Right.  I think Tanier even acknowledged that Herbert is a top ten ish QB... he's just not #2 behind Mahomes, where the Ringer had him ranked all season.

Points: 1

#15 by Aaron Brooks G… // Mar 22, 2023 - 1:37pm

I think Meyer and Patricia are evidence that bad coaches absolutely make teams worse. The evidence that good coaches make teams better is less compelling, although there is some evidence.

Points: 2

#55 by Ryan // Mar 24, 2023 - 10:30am

Mike's work in general has become quite taek-y, especially when he writes articles about his previous taeks. The taeks are drowning out the wit. 

Points: 1

#8 by Pat // Mar 22, 2023 - 1:02pm

 

Is that enough to justify signing Jones to a long-term deal

A functionally 2-year deal isn't exactly "long term." I mean, if Jones tanks next year and the Giants are trash, they're drafting a QB in 24, having him sit behind Jones for Y2 and saying thanks for the memories, Mr. Jones in year 3.

(yes, a franchise tag would've been cheaper and easier, but that deal's balanced between upside and risk)

Points: 1

#20 by Aaron Brooks G… // Mar 22, 2023 - 1:46pm

I am always curious how you tell whether or not a team got lucky vs whether we simply misjudged their underlying talent and level of performance.

Points: 1

#21 by David // Mar 22, 2023 - 3:25pm

Sample size.

 

The bigger the sample size, the less it is influenced by luck, and the more it is indicating ‘true’ level of performance.
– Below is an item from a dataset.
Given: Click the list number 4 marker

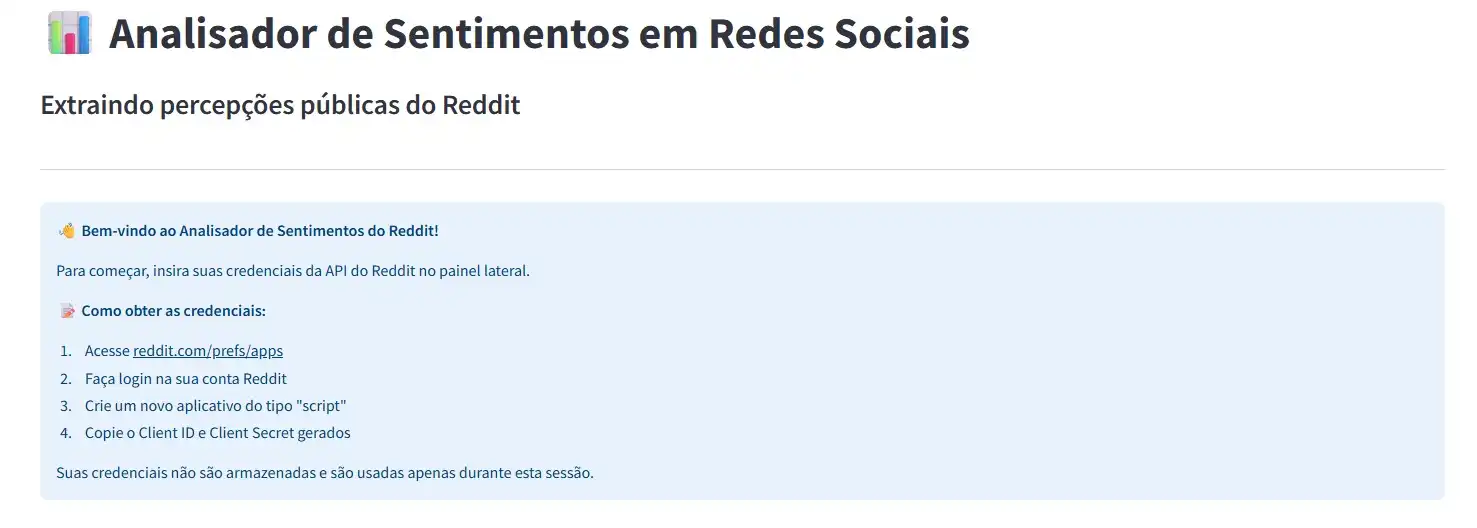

This is where DVOA is, hopefully, better than team record (for example) because it has a much larger sample size.

The downside is that it is only telling you about efficiency, which is not quite the same as what teams are trying to achieve, but we hope for correlation 

Points: 2

#47 by Aaron Brooks G… // Mar 23, 2023 - 10:11am

My question is a little different. I'm reacting to this:

When you run thousands and thousands of simulations, it's a very rare team indeed that has an average DVOA over 20.0% or performs better than 12-5. But each NFL season only happens one time, so outlier results not only happen, but are expected—someone will keep rolling sevens all season long, it's just difficult to predict who.

This is a DVOA-focused statement, not win/loss record.

It is being argued that fortune breaks in the favor of a team who generates an outlier DVOA response. But that's based on a simulation which was fed an a priori estimate of their actual strength. My question is really about the fitness of that estimate.

Is it more likely that the Giants were merely fortunate and got the best possible set of sliding doors and appeared to be (to DVOA) a much better team than they actually were (almost two standard deviations)? Or is it more likely that the a priori estimate of their true value was incorrect?

A Monte Carlo yields garbage out if you fed garbage in, or if you assumed the wrong underlying probabilities. A single spin of a roulette wheel will not tell you if the house is cheating.

Points: 1

#22 by rh1no // Mar 22, 2023 - 3:37pm

On average, NFL teams tend to win about 50% of games decided by one score. There's some nuance to this, of course ... good teams are more likely to win one-score games due to clutch play while bad teams are more likely to lose one-score games for bineheaded reasons. Oftentimes defenses nursing a two-score lead will play variations of prevent defense, allowing the offense to rack up yards and pull within one score as long as it eats up enough clock time to essentially clinch the game.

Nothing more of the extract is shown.